● SUPPLIED RECORDS
============================================================

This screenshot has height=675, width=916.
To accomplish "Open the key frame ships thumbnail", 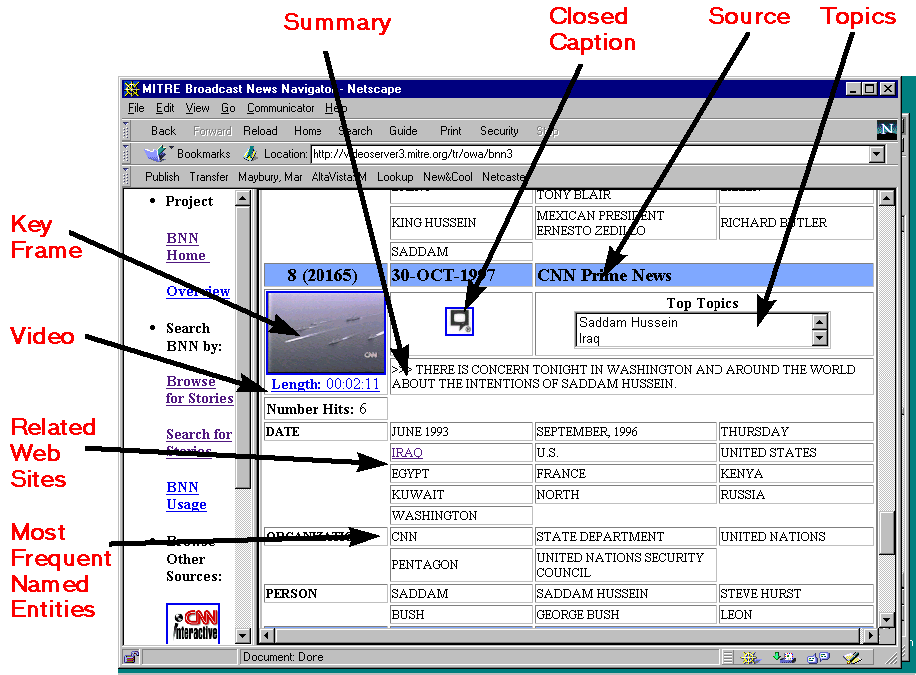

============================================================

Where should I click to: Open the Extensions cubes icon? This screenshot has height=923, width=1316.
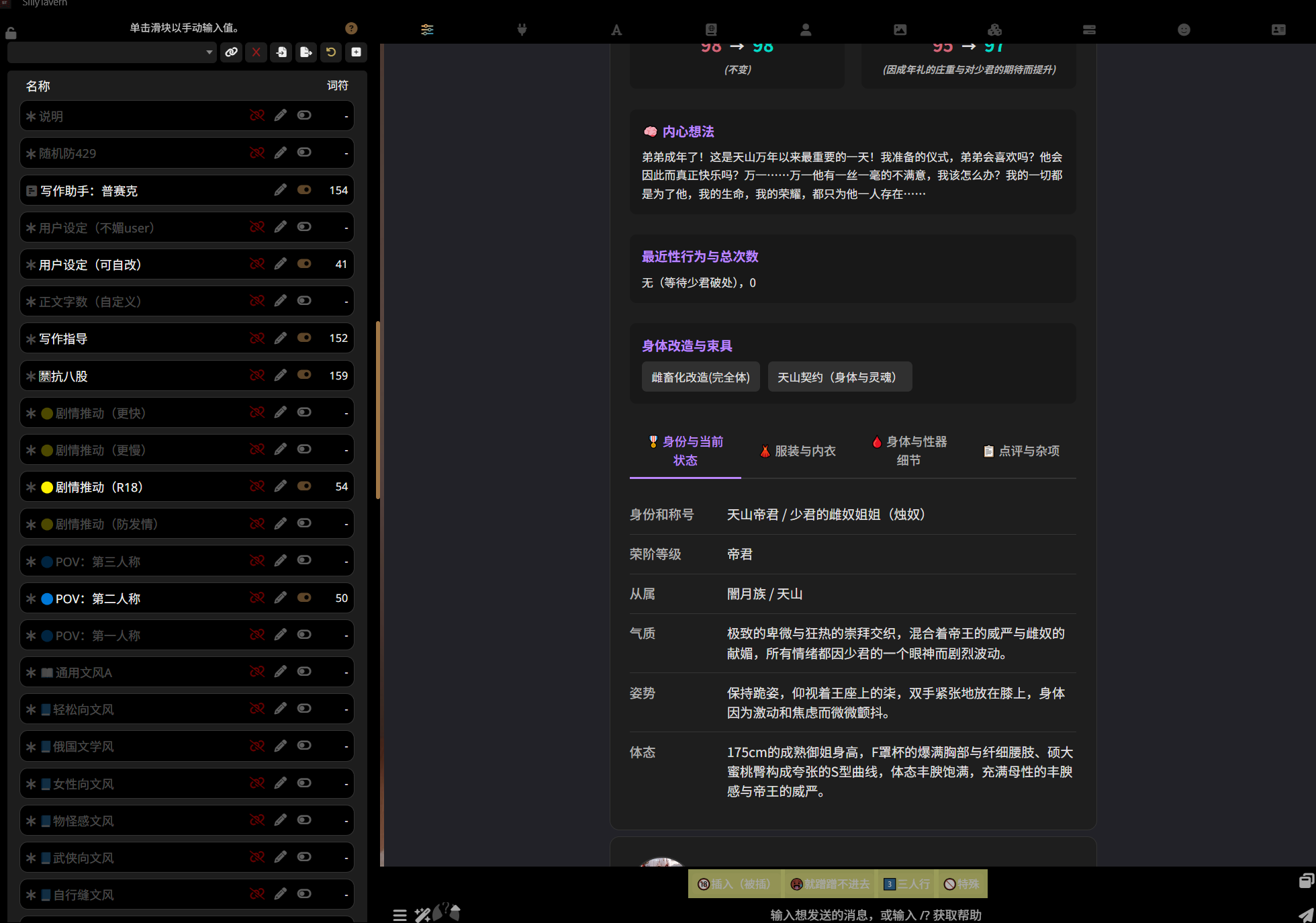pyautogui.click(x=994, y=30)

============================================================

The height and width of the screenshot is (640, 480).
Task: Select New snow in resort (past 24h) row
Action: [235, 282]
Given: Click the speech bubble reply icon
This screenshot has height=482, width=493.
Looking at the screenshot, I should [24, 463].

============================================================

● TASK DETAILS
Could you render the part of the listing that opens with the line containing "This screenshot has height=675, width=916." and closes with the line containing "the key frame" as a JSON list of strings, one string per line, with blank lines and pictures left out?

● TASK RESPONSE
[
  "This screenshot has height=675, width=916.",
  "To accomplish \"Open the key frame ships thumbnail\", "
]